◆ **Problem requirements**: The expected output is a copy of every line in the records with the string "computer".

Data items
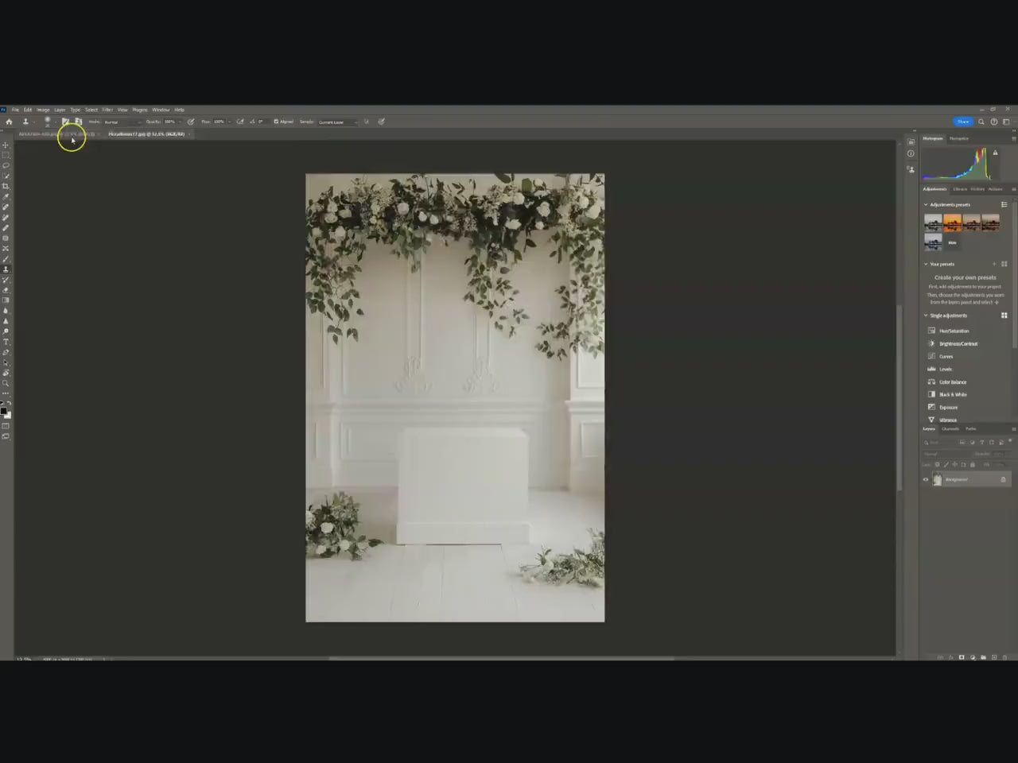Open the Hue/Saturation adjustment
The image size is (1018, 763).
pyautogui.click(x=954, y=331)
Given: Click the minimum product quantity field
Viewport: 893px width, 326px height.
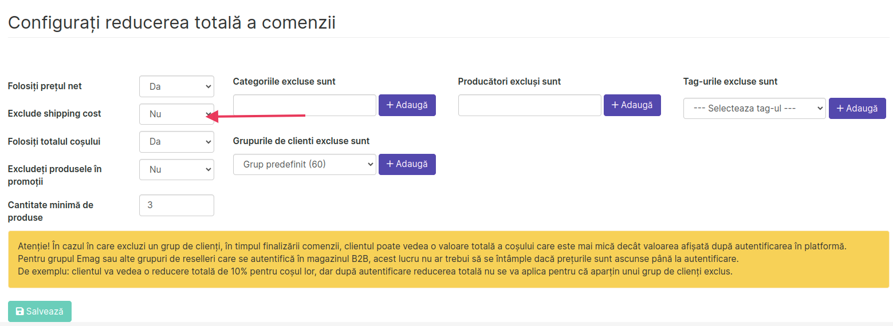Looking at the screenshot, I should [176, 205].
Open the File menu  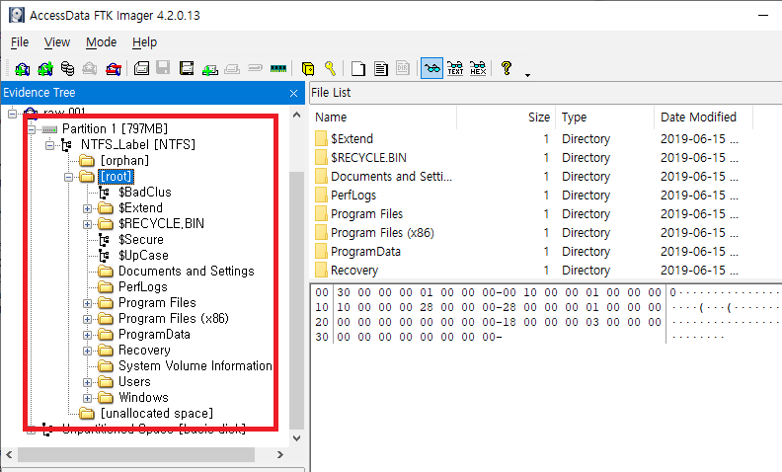20,42
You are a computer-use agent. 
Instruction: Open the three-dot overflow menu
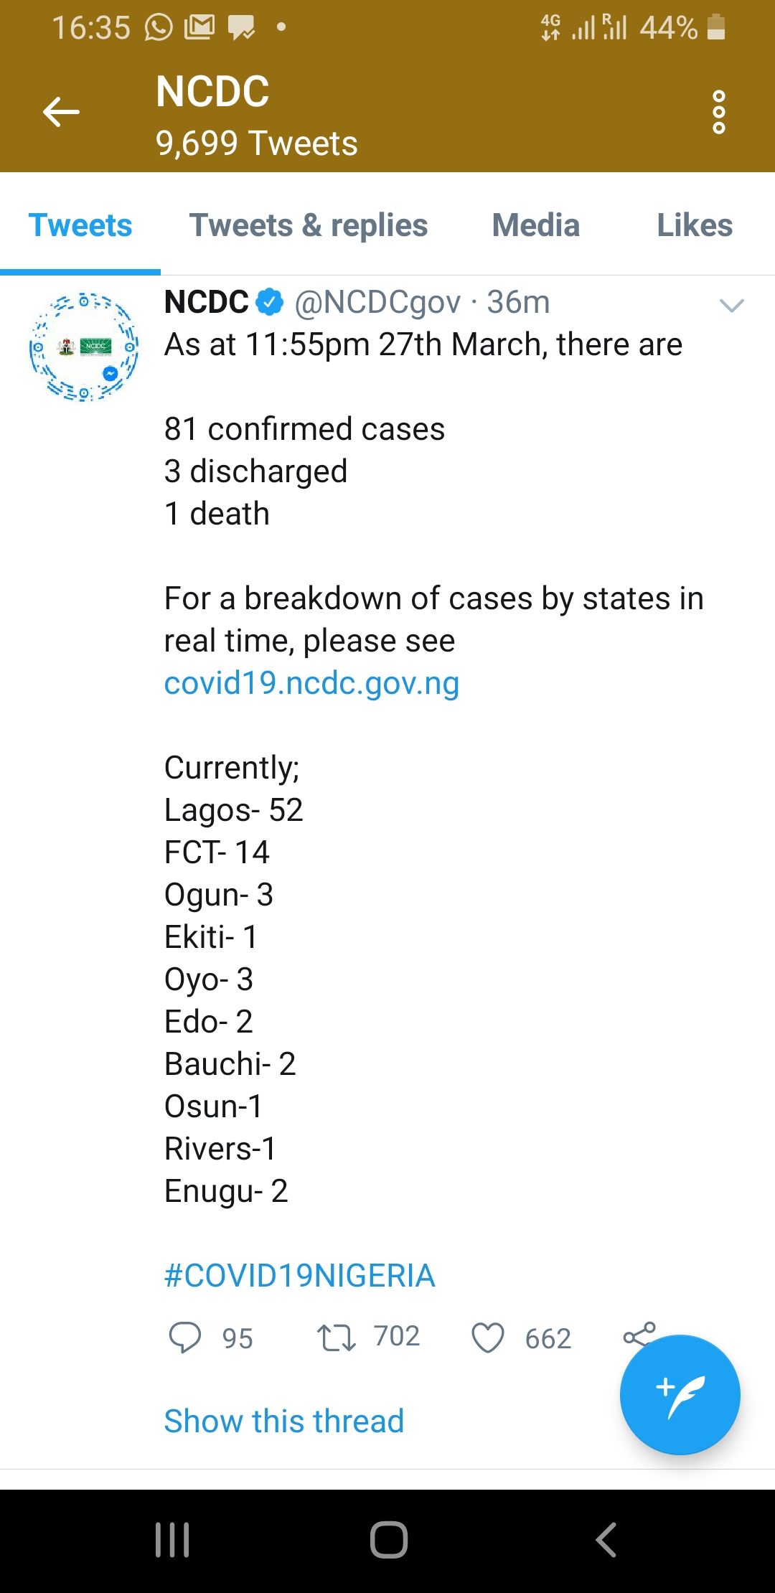pyautogui.click(x=718, y=112)
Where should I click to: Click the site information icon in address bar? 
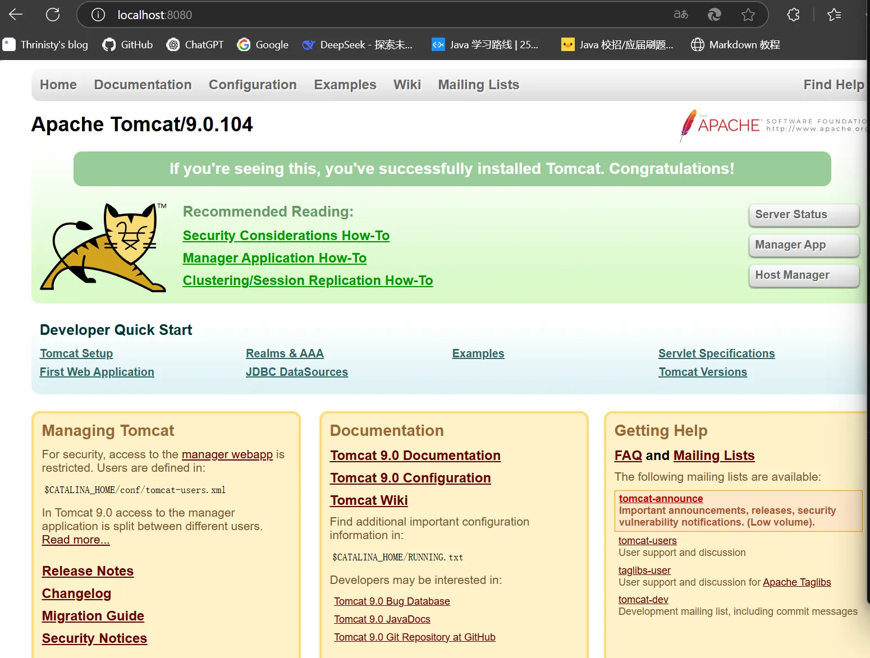click(x=98, y=15)
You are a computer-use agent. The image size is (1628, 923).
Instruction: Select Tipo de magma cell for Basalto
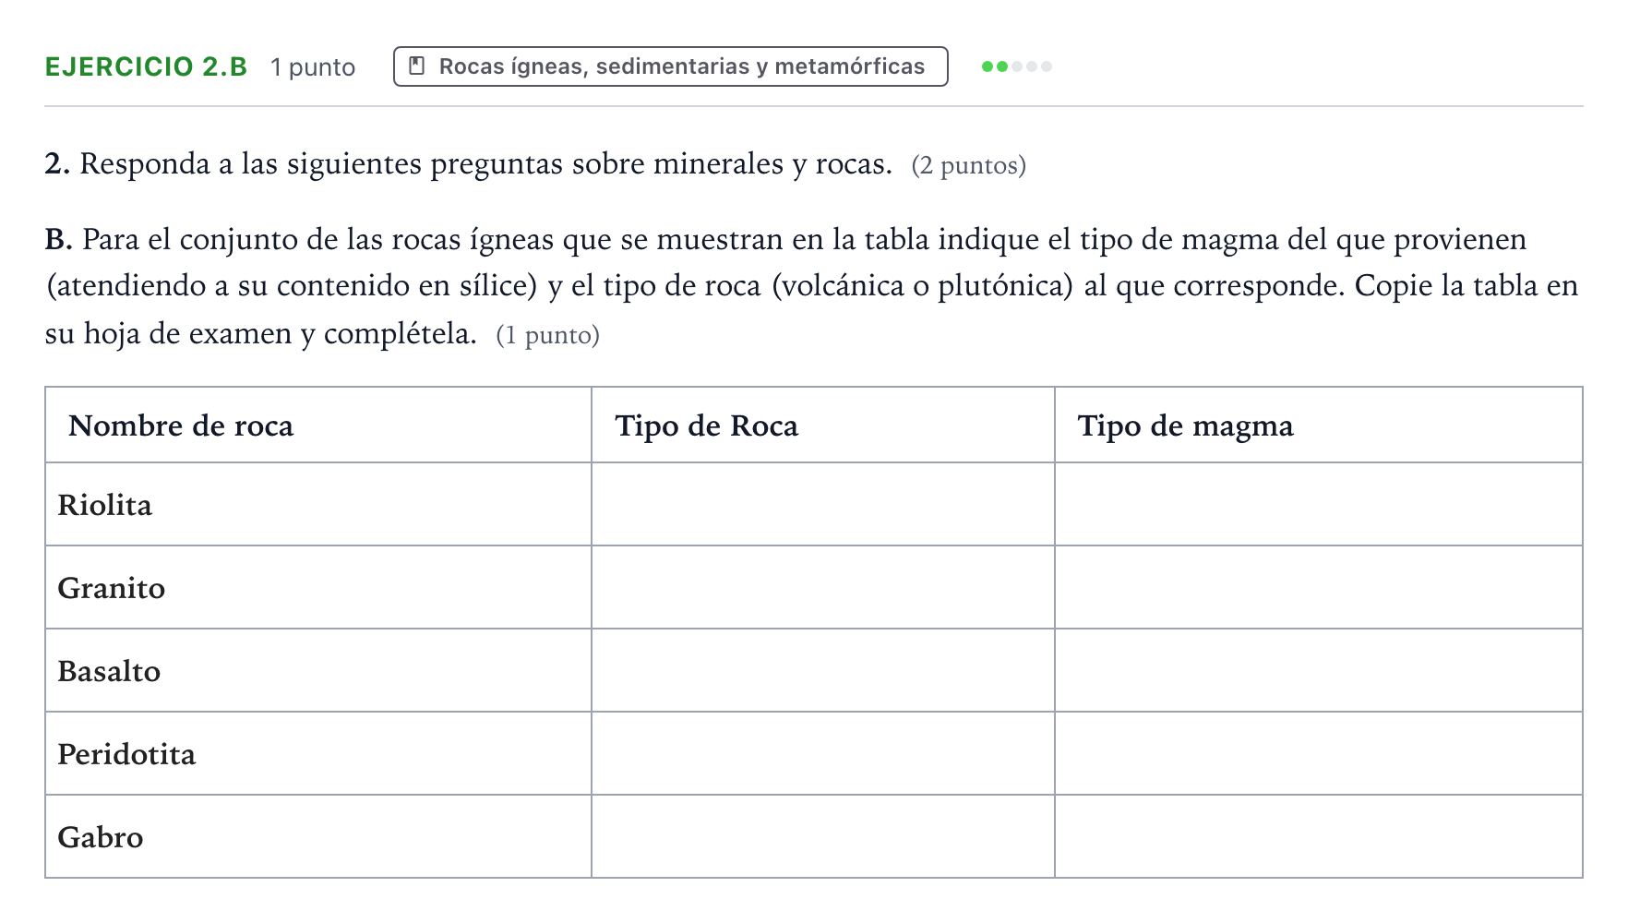coord(1319,670)

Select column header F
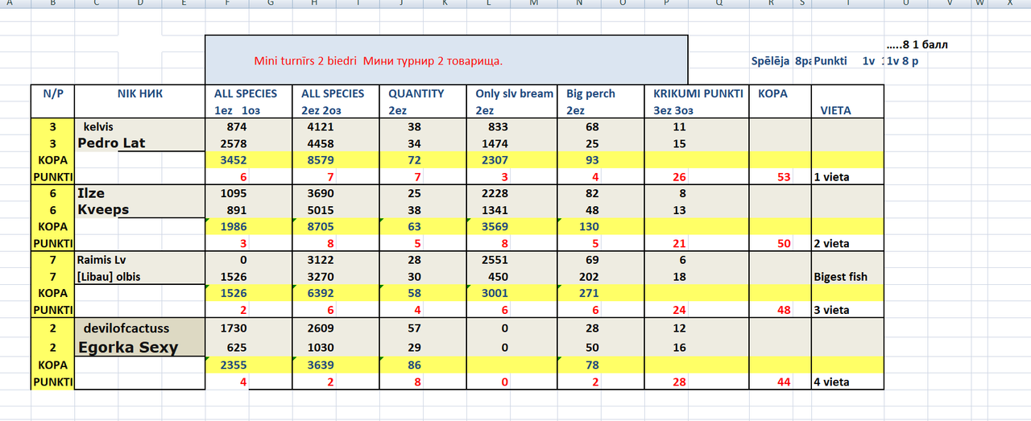click(x=226, y=4)
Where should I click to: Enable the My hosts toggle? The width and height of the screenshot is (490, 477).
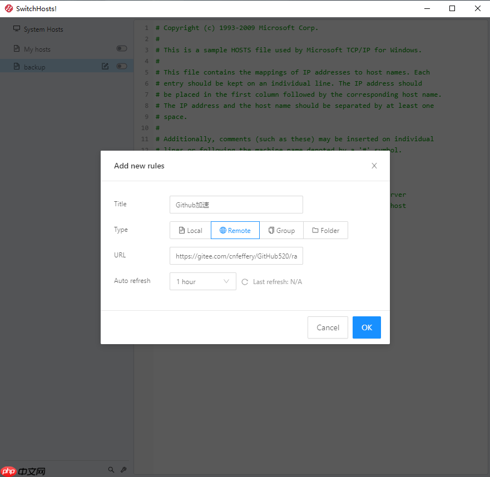121,48
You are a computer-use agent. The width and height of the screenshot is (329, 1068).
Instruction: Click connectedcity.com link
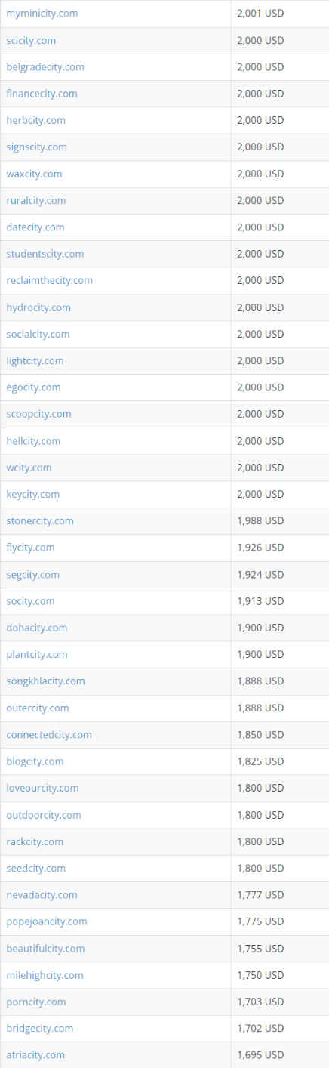click(x=49, y=735)
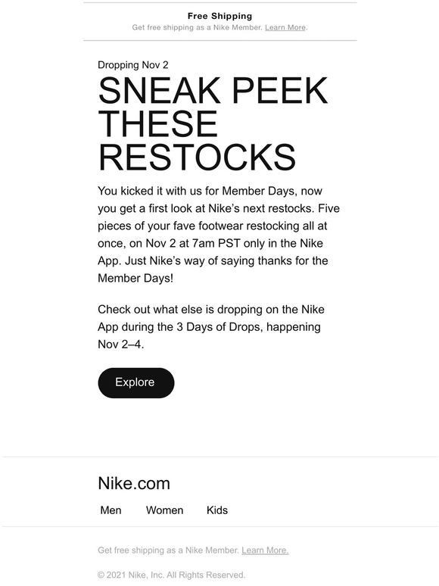The width and height of the screenshot is (439, 586).
Task: Click the line starting Check out what else
Action: (211, 310)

◆ **Exercise response**:
You are a computer-use agent. 
You are a computer-use agent. The image size is (1628, 923).
You are a computer-use agent. The width and height of the screenshot is (329, 1068).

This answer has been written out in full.